Motherhood and Dance. Interview series by Katelyn Skelley
“Listening as an artistic process: motherhood, dance and making knowledge explicit,” is a project centered around oral history inspired interviews with four dance artists who are mothers: Lillian Stillwell, Nina Wollny, Patscharaporn Distakul and Anna Marie Shogren. I first interviewed each of the women as part of my master thesis in 2019 and second interviews were conducted as part of the Dachverband Tanz Deutschland DIS-TANZ-SOLO funded project between April – July 2021. In the second interviews, I was curious to learn about how the women were doing especially in relation to working and mothering in the time of the pandemic. What interested me about these four women was that they were working as freelance dance artists and had young children at the time of the interviews. Therefore, I felt that speaking with them and sharing their stories could capture current perspectives on being a parent in the dance field.

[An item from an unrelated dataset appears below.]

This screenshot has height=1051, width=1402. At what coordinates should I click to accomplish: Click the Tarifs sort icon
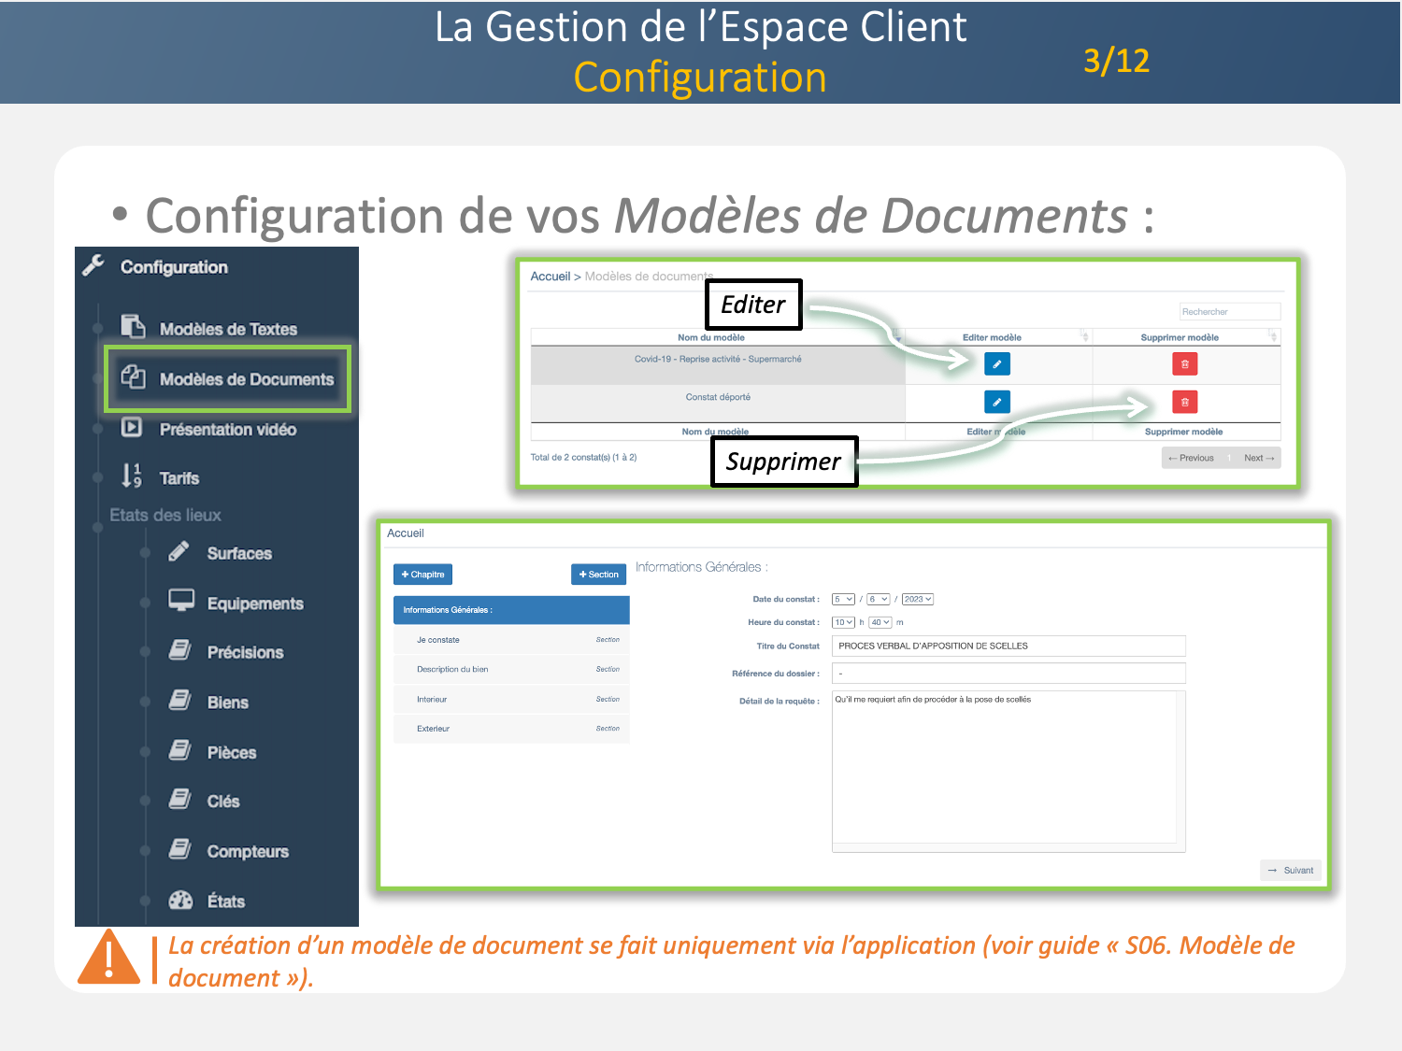[x=132, y=476]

Beyond sharing their stories, I was interested in engaging in this project as an opportunity to treat the interview and post-interview periods (listening to the recordings, transcribing and editing) as an artistic process. This wish came from my feeling that interviewing provided a space to access my skills and knowledge that were honed as a dancer. I questioned: how can I make the transfer between dance and interviewing more explicit for myself? To reflect this question, I did a series of note taking and journaling through the post-interview period. I found that interviewing provides possibility for a joint collaboration that activates our bodies, voices, memories, questions, stories, struggles and discoveries as material to work from. There is so much that can come from simply making a space and time for asking and listening. One woman described the interviewing experience as a practice of empathy. The attunement for energetically understanding and supporting what is needed during the interview exchange, I believe, comes from years of training and performing as a dancer. In a duet for example, one can sensitively play with the communication of stepping up, holding back, giving a quiet support and putting on additional pressure when more is desired from the other – very similar transactions can happen throughout interview processes.
In addition, the exchange has the potential for the interviewee to voice thoughts, opinions and feelings that were not yet articulated and, in a way, not yet fully known. This creates a space to actually produce new ways of understanding for both the interviewee and interviewer. One of the questions asked was: what does it mean to be a dance artist now? This question forged a thinking/reflecting process and a personalized response from each individual. On a broader scope, it was a way to listen for and evaluate what impact motherhood as well as the pandemic may have on working as a dancer. My challenge with questions such as these, is to listen carefully to what is being said. Does the answer jump to a general statement, something that sounds like it was ‘in the pocket?’ Or does is stumble, provoke a moment of silence and connect to something personal? If it doesn’t, then I find a way to ask again. My wish is that probing further on difficult questions within an environment of empathy can provide a space for interviewees to more fully articulate their current position and what is important to them. In a time when so much is uncertain, creating avenues that tune one’s perspective can work towards enlivening empowerment from within.